Steve Maman affirme qu'il a commencé à financer la libération de personnes retenues de force par l'État islamique il y a huit mois, avec son propre argent. «À l'époque, ça coûtait de 50 à 250$ par personne. Les coûts étaient une bagatelle», dit-il. Une centaine de personnes auraient ainsi été secourues, selon lui. Ce n'est qu'en juin qu'il a créé CYCI. Entre-temps, le tarif avait changé. «Ça a vachement augmenté. Le prix de nos courtiers est de 2000 à 3000$ environ, parfois jusqu'à 3500 ou 4000$», dit-il. Pour élevées qu'elles soient, ces sommes sont nettement inférieures aux rançons payées par les familles irakiennes pour récupérer des proches capturés par l'EI. «Les derniers cas ont coûté entre 25 000 et 40 000$», a indiqué à La Presse un haut placé d'une organisation de défense des droits de la personne, qui a requis l'anonymat.

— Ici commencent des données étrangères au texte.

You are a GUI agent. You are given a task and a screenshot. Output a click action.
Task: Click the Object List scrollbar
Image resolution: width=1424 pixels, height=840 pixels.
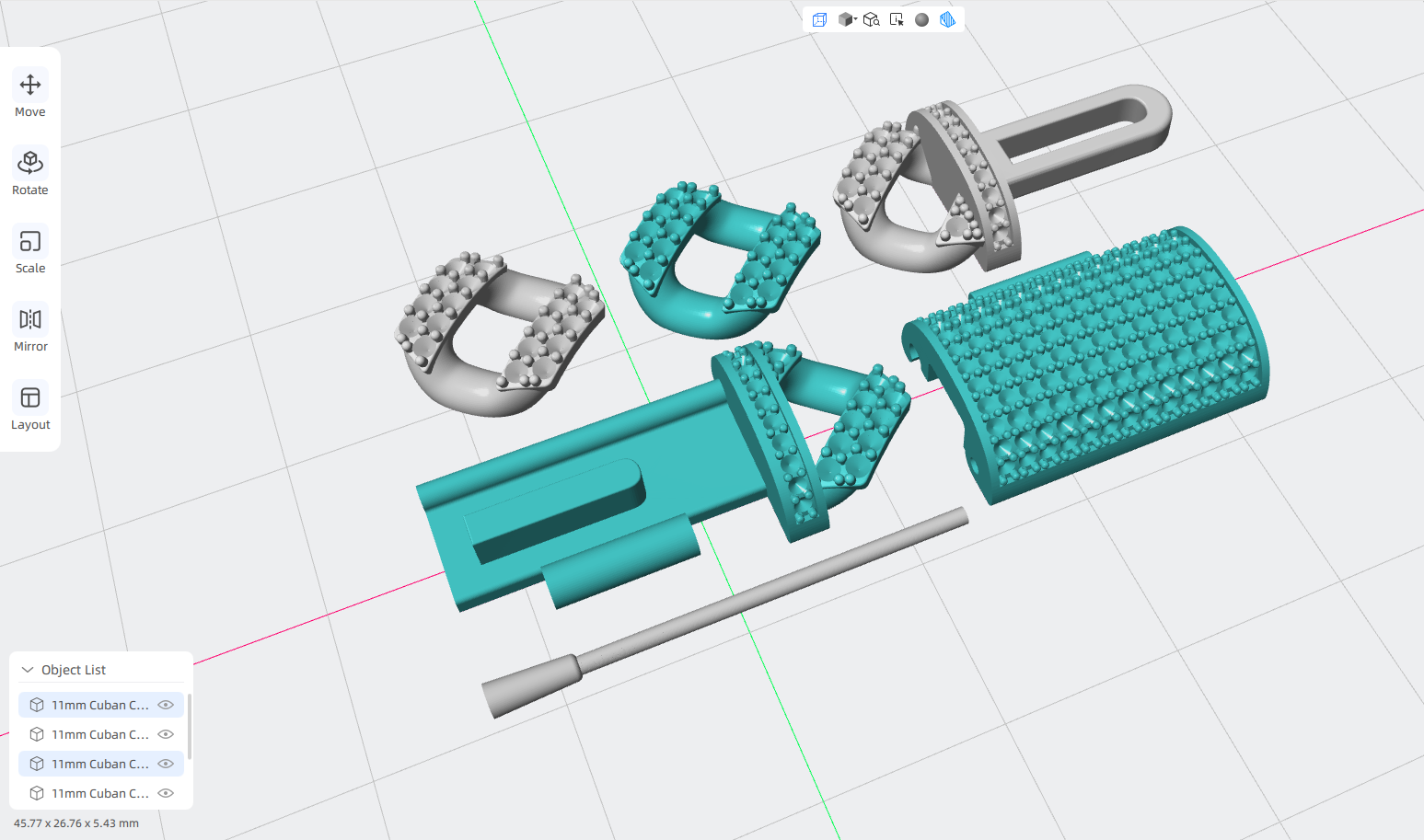coord(190,727)
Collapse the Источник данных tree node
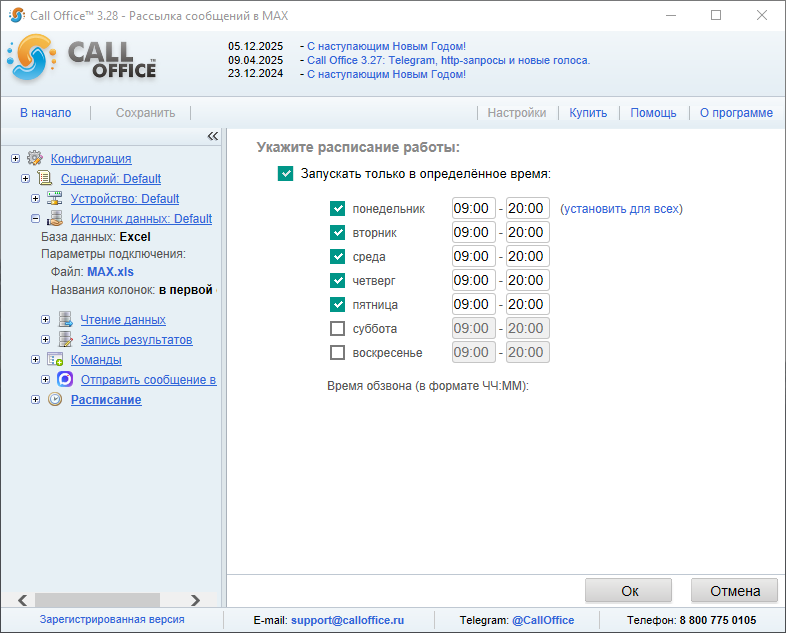The height and width of the screenshot is (633, 786). [x=35, y=218]
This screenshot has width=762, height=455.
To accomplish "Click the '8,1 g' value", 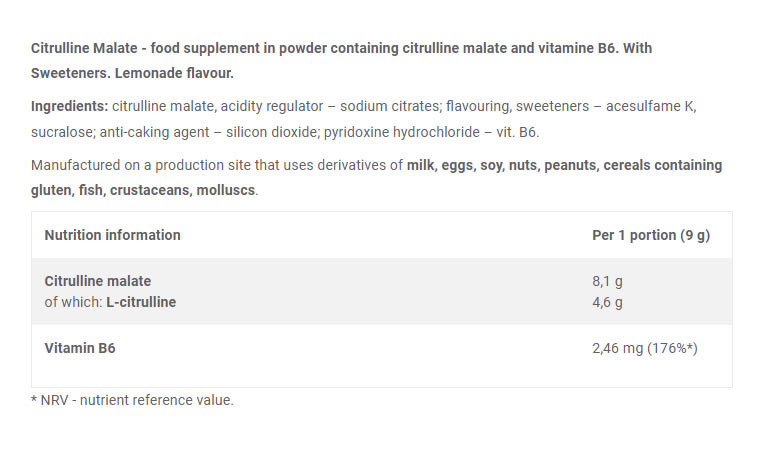I will point(608,281).
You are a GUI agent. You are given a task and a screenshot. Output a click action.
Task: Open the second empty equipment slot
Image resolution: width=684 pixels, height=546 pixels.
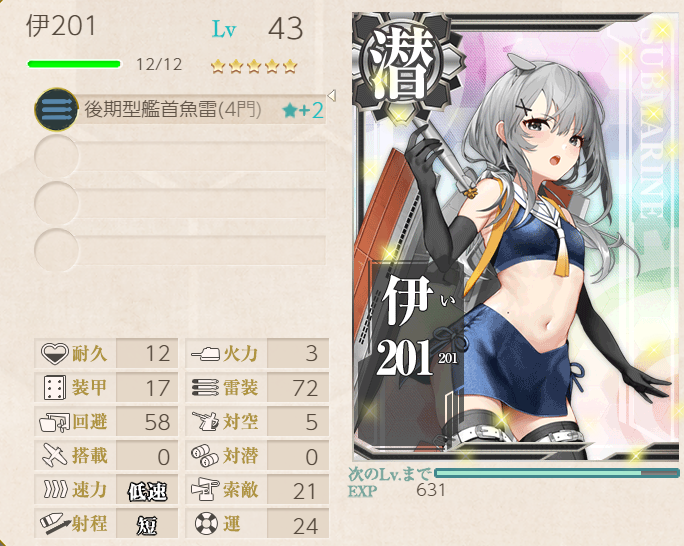[180, 156]
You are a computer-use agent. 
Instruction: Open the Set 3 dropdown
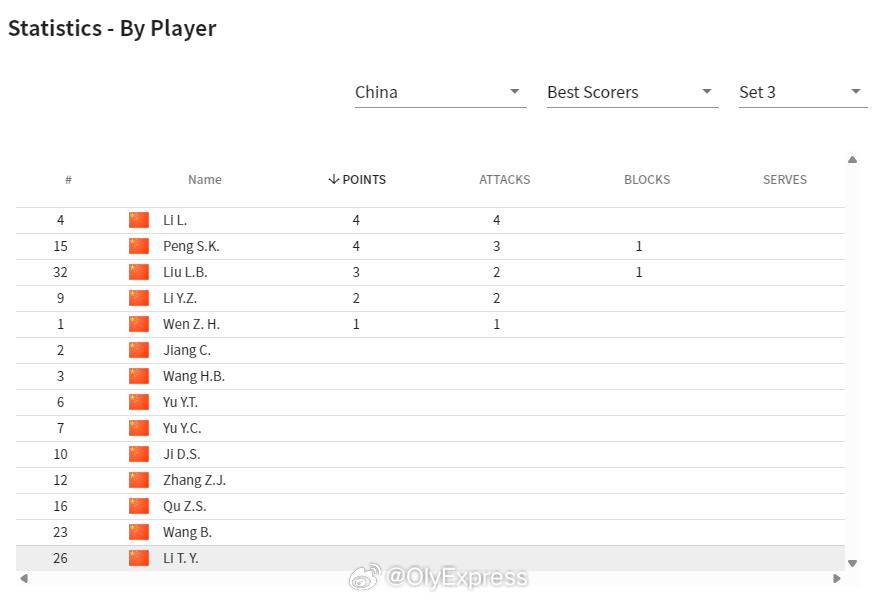[x=803, y=92]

Qui sont ces «courtiers» ?

CYCI dit faire affaire avec des «courtiers» pour obtenir la libération des femmes et enfants prisonniers de l'EI. Qui sont-ils? Pour des raisons de sécurité, leur identité demeure confidentielle, indique CYCI sur son internet. «Nos hommes sur le terrain sont en contact direct avec des courtiers qui vivent à l'intérieur du califat de l'État islamique et suivent les règles extrêmes qui s'y appliquent», peut-on lire. «Ces "courtiers" travaillent fort et se font passer pour des citoyens favorables à l'EI afin de racheter les filles. [...] La plupart de ces courtiers ont perdu des frères, des parents par alliance, des cousins, etc. et pourvoient au besoin de leurs familles.»

Où vont les rescapées?

Après leur libération, les femmes «sont envoyées au camp pour personnes déplacées du chanoine Andrew White au Kurdistan», peut-on lire sur le site de CYCI. Le chanoine était jusqu'en 2014 prêtre à Bagdad, avant d'être rappelé par l'Église anglicane pour des raisons de sécurité. Dans un courriel cité par Vice News, Rasheed Rasheed, porte-parole du Haut-Commissariat des Nations unies pour les réfugiés à Dohuk, indique toutefois que «le HCR ne connaît aucun camp dirigé par «Andrew White, le vicaire de Bagdad ou le chanoine White». La Fondation pour le secours et la réconciliation au Moyen-Orient, qu'il dirige, mentionne toutefois sur son site internet subvenir aux besoins médicaux des jeunes filles yézidies et chrétiennes libérées des griffes de l'EI. 

Une corroboration? 

CYCI a publié vendredi le témoignage d'un Canadien installé au Kurdistan, Sean Moore, originaire de Chatham en Ontario, qui se présente sur Facebook comme un détenteur de «Canadian International PRESS creds» (carte de presse canadienne internationale, sic). Il dit avoir assisté à une libération organisée par CYCI, à l'invitation de M. Maman. «Les membres de l'équipe de M. Maman sur le terrain sont des experts et ça paraît», écrit-il. La Presse n'a pas trouvé de traces de reportages que M. Moore aurait publiés. Sur sa page Facebook, il dit faire du travail humanitaire au Kurdistan depuis janvier. Depuis le 12 août, il récolte sur le site de sociofinancement GoFundMe de l'argent pour distribuer des denrées aux habitants de la région. Il a récolté 3000$ jusqu'ici, dont 2000$ samedi. Nous avons tenté sans succès de communiquer avec M. Moore, hier.